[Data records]
BEGIN

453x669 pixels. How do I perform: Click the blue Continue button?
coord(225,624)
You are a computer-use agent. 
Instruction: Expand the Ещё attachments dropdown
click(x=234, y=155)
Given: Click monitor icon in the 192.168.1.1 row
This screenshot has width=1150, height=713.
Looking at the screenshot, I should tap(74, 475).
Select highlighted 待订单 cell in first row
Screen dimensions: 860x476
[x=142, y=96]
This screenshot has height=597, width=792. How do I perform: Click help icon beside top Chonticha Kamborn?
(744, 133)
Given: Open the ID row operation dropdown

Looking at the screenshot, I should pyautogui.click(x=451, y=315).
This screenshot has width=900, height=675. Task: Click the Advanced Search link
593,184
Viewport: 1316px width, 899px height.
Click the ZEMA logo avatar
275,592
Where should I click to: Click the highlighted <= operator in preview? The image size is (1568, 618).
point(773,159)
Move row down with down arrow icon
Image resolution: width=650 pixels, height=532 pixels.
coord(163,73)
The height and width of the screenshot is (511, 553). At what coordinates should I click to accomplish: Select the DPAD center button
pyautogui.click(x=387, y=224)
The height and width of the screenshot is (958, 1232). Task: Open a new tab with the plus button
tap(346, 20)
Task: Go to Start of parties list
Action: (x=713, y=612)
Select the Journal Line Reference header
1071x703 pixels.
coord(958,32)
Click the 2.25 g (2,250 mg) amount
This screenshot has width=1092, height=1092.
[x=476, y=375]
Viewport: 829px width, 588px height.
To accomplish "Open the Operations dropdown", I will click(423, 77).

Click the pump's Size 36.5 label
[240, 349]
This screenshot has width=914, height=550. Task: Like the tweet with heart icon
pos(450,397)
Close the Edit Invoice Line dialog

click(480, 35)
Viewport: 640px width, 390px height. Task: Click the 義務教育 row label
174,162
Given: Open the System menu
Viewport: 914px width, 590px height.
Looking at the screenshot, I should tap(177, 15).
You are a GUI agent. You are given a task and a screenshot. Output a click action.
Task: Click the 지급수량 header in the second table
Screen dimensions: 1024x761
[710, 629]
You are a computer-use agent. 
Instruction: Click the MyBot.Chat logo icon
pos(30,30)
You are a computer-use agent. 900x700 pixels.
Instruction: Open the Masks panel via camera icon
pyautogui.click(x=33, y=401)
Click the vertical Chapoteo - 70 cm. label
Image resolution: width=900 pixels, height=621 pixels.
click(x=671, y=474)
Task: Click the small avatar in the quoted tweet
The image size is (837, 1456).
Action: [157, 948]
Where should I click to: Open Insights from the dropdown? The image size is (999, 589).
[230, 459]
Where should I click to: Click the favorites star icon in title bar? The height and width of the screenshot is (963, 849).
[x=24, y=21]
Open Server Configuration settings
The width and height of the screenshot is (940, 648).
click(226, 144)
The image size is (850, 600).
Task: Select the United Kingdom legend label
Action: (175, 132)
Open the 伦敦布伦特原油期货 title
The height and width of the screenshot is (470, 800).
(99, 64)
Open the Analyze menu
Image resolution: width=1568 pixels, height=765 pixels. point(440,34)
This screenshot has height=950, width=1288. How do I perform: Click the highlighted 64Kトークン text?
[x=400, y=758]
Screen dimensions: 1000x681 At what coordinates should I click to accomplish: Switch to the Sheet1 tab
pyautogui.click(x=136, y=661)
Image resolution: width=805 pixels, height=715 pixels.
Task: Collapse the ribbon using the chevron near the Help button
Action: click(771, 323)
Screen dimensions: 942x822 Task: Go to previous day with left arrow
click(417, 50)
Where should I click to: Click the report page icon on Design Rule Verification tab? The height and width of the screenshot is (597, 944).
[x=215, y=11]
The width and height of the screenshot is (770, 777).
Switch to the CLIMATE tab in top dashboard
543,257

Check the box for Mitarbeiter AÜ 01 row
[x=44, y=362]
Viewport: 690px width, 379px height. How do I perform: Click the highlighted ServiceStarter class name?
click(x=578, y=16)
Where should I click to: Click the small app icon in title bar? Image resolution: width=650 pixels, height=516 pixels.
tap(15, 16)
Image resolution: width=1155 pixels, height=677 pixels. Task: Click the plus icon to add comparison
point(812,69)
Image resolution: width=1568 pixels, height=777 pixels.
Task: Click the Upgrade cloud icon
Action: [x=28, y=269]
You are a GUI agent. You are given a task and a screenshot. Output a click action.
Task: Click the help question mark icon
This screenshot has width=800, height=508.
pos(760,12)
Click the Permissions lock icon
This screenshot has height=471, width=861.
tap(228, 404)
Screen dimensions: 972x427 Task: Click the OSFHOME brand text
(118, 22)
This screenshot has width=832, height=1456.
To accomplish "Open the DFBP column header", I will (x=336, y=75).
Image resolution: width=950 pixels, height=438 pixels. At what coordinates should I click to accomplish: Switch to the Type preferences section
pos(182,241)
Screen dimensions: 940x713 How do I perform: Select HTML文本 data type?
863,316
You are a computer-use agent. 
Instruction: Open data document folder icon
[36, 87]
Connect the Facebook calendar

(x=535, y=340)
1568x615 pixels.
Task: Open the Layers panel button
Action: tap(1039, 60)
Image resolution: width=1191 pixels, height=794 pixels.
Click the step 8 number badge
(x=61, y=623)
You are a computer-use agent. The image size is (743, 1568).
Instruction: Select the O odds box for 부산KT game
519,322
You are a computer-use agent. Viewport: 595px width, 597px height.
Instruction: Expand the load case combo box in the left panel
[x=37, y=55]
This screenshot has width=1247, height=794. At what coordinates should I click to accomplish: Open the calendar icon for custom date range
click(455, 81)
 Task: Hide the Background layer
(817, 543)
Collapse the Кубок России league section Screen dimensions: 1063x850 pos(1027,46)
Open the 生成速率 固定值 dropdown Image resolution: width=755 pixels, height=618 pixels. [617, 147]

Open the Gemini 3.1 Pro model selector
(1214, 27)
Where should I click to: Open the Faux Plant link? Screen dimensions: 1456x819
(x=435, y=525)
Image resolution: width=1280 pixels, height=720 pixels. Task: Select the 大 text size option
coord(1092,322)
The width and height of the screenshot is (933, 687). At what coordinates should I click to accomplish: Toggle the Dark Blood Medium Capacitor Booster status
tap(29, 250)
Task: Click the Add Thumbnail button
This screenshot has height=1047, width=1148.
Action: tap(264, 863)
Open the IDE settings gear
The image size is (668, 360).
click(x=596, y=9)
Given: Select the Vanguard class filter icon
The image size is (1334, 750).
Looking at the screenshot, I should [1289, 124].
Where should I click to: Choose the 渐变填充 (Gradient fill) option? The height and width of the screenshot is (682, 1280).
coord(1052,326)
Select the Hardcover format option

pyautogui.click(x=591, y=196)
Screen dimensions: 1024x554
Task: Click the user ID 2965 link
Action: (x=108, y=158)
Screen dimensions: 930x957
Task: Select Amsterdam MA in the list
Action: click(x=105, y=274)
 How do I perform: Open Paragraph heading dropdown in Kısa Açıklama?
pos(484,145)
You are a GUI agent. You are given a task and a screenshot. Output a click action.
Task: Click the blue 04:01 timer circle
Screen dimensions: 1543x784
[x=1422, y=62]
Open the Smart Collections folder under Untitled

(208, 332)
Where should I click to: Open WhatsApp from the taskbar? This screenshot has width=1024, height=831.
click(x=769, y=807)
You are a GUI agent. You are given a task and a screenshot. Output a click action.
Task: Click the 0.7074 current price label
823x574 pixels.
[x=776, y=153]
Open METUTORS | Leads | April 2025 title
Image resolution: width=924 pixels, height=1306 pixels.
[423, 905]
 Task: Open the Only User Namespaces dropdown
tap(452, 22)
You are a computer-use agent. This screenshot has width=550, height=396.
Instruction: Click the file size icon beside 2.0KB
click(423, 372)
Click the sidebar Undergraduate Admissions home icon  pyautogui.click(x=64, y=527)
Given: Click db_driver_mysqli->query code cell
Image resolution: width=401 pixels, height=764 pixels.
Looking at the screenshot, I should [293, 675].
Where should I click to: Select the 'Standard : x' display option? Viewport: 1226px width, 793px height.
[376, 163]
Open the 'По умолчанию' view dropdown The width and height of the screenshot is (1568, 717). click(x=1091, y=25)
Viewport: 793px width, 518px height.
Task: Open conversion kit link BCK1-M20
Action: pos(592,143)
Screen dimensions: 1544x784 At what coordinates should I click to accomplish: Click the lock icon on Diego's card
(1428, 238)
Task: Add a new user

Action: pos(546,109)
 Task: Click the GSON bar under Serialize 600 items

END

◆ **Activity**: Filter the records above for lines containing the word "will", and copy those lines.

◆ **Reply to the exercise**:
To accomplish "Open the Operations dropdown", I will click(423, 77).
To accomplish "Open the DFBP column header", I will (x=336, y=75).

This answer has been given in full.